» **GIVEN TEXT**:
**********

Quantcast

How to model situation, when what we observe is a sum of two (unknown) variables?

classic Classic list List threaded Threaded
6 messages Options
Reply | Threaded
Open this post in threaded view
|  
Report Content as Inappropriate

How to model situation, when what we observe is a sum of two (unknown) variables?

Adam Ryczkowski
This post was updated on .
(This post I also posted on CrossValidated, http://stats.stackexchange.com/questions/60107/how-to-model-sum-of-two-values-in-jags and on JAGS official forum https://sourceforge.net/p/mcmc-jags/discussion/610036/thread/fd973859 . I hope that posting it in so many places I might reach a broader audience; it is relatively hard to get help with Bayesian statistics at this time of year... Of course when I learn anything new about this matter I'll update the post.)

Imagine, that we measured two values and we know, that in reality one measurement directly corresponds to the latent variable "s1", and the other measurement is in fact sum of two latent values: "s1" and unknown "s2". Given the measurements input[1] for "s1" and input[2] for "s1+s2" what is our belief about the distribution of "s1" and "s2" separately? We assume, that s1 and s2 are from normal distribution with the same variance. We measure input[i] together with its SE =0.2, that acts as a weight in this "fixed effects model".

The straightforward model in JAGS that came to my mind is this:

    var
       input[2], #Input
       tau,
       s1,
       s2
    model{
    input[1] ~ dnorm(s1,25)
    input[2] ~ dnorm(s1+s2,25)
    s1 ~ dnorm(0,tau)
    s2 ~ dnorm(0,tau)
    tau~dgamma(0.001,0.001)
    }

As I understand it, it states  something like this:

A) Model the variable s1 as mean of normal distribution so the input[1] is a probable outcome from it.
B) Favor s1 and s2 such, that input[2] is a probable outcome from normal distribution with mean s1+s2 and SD = 0.2.

Because SD for both normal distributions is the same, model should choose s1 and s2 such that input[1] and input[2] are (on average) equally plausible random samples from N(s1,0.2) and N(s1+s2,0.2).

Condition B) should make the sampler favoring adjusting s2 over s1, since it is the only place that puts any stochastic constraints on s2 (except from a vague prior), in contrast to s1, which is already
constrained to make input[1] plausible result from N(s1,0.2)

So I would expect the model to yield the mean(s1) ≈ input[1], and mean(s2) ≈ input[2] - mean(s1)...

Now what I get is something completely different. Where is the error in my understanding?

For example, setting the input[1]<-0.3 and input[2]<-0.9 produces s1 =0.485±0,254 and s2 =0,321±0,174 (mean ± SD), where I would I expect s1 ≈ 0.3 and s2 ≈ 0.6!

**********

[Extracted records]
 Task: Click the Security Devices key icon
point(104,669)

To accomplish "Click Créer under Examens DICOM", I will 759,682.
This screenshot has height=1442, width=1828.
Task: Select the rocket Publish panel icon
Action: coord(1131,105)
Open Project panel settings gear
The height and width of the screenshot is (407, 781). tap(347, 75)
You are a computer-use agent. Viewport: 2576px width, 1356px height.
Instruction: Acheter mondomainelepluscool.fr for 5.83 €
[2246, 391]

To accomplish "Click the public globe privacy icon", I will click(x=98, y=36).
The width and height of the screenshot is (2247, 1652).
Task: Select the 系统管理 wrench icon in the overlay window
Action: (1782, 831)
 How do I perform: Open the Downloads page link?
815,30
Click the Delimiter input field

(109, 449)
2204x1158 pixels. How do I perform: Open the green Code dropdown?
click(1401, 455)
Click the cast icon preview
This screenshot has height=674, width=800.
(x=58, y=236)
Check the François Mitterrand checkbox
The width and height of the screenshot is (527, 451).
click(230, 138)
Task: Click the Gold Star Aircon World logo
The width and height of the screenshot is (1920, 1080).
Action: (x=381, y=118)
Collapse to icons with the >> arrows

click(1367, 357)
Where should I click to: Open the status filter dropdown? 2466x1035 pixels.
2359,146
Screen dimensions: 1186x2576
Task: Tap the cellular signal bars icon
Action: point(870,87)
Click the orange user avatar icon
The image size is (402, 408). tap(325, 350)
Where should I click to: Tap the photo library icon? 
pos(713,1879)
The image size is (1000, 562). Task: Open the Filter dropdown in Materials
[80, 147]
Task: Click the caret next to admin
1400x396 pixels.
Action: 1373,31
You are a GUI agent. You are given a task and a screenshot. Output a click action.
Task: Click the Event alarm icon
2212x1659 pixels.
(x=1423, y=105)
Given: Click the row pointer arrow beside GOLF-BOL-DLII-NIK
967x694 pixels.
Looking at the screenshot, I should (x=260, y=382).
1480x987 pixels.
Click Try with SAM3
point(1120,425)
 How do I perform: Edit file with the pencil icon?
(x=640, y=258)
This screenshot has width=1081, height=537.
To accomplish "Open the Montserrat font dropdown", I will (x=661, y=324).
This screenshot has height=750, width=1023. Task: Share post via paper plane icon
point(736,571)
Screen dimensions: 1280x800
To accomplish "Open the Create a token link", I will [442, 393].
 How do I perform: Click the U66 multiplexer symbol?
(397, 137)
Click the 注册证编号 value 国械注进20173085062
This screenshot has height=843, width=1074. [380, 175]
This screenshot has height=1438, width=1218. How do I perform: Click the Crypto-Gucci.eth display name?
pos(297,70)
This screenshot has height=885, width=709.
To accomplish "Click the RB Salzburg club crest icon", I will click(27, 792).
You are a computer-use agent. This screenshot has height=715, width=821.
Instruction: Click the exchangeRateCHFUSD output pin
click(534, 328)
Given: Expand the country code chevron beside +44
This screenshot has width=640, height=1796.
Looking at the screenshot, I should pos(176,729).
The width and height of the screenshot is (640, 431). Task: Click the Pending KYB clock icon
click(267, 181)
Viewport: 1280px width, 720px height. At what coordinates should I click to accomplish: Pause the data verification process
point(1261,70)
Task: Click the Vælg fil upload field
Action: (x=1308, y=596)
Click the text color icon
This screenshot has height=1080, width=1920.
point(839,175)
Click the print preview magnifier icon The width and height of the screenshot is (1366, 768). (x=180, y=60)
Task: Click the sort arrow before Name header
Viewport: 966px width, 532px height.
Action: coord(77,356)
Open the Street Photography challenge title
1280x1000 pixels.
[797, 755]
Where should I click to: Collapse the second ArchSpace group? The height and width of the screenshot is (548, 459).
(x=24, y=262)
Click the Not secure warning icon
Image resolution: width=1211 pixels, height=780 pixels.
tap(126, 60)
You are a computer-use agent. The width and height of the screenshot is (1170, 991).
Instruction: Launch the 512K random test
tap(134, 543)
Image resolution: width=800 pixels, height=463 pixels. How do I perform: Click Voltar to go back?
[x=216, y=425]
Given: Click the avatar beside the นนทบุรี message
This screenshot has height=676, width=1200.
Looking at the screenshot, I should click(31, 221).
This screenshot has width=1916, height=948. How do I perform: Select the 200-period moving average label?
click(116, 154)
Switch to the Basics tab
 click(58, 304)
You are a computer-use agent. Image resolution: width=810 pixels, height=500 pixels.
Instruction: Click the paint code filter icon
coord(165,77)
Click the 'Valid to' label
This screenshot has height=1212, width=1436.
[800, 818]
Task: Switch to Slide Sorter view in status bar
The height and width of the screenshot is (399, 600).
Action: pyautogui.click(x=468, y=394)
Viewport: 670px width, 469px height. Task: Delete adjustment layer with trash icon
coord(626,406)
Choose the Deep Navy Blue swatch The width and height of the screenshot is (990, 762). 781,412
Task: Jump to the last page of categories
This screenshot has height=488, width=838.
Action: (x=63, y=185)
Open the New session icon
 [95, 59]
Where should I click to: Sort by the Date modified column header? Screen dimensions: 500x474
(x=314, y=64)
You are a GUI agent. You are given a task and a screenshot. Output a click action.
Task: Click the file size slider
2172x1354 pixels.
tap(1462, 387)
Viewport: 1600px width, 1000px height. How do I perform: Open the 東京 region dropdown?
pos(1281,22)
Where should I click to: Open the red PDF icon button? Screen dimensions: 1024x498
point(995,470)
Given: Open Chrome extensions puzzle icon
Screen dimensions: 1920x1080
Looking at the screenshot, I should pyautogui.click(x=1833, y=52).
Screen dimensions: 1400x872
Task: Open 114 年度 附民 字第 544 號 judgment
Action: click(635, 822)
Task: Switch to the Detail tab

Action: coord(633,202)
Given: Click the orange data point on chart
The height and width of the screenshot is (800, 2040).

**********

» **STATED EXERCISE 1**:
Transcribe the passage of the JAGS forum post that opens with the words containing "Imagine, that we" and closes with "input[1] ~ dnorm(s1,25)".
» **STATED EXERCISE 2**:
Go on with the forum post about modeling an observed sum of two latent variables in JAGS, picking up after its last sentence.

» **WRITTEN ANSWER 1**:
Imagine, that we measured two values and we know, that in reality one measurement directly corresponds to the latent variable "s1", and the other measurement is in fact sum of two latent values: "s1" and unknown "s2". Given the measurements input[1] for "s1" and input[2] for "s1+s2" what is our belief about the distribution of "s1" and "s2" separately? We assume, that s1 and s2 are from normal distribution with the same variance. We measure input[i] together with its SE =0.2, that acts as a weight in this "fixed effects model".

The straightforward model in JAGS that came to my mind is this:

    var
       input[2], #Input
       tau,
       s1,
       s2
    model{
    input[1] ~ dnorm(s1,25)

» **WRITTEN ANSWER 2**:
I used 120000 adaptation and burn-in steps. I sampled 4000000 (4 million) samples that were thinned with factor 400.

Maybe I should use the `dsum` probability distribution (a unique feature of JAGS)?

But then, this model does not run:

    var
       input[2], #Input
       tau,
       i1,
       i2
    model{
    input[1] ~ dnorm(i1,25)
    input[2] ~ dsum(i1,i2)
    i1 ~ dnorm(0,tau)
    i2 ~ dnorm(0,tau)
    tau~dgamma(0.001,0.001)
    }

I've got the following error:

>     RUNTIME ERROR:
>     Inconsistent arguments for logDensity in distribution dsum

And I am really not sure how to fix it, besides the fact that this model doesn't let me specify SE of the input[2].
Reply | Threaded
Open this post in threaded view
|  
Report Content as Inappropriate

Re: How to model situation, when what we observe is a sum of two (unknown) variables?

John K. Kruschke
Administrator

You have a lot of details flying around in there, so I'll just throw out a quick reply about a few things that stand out.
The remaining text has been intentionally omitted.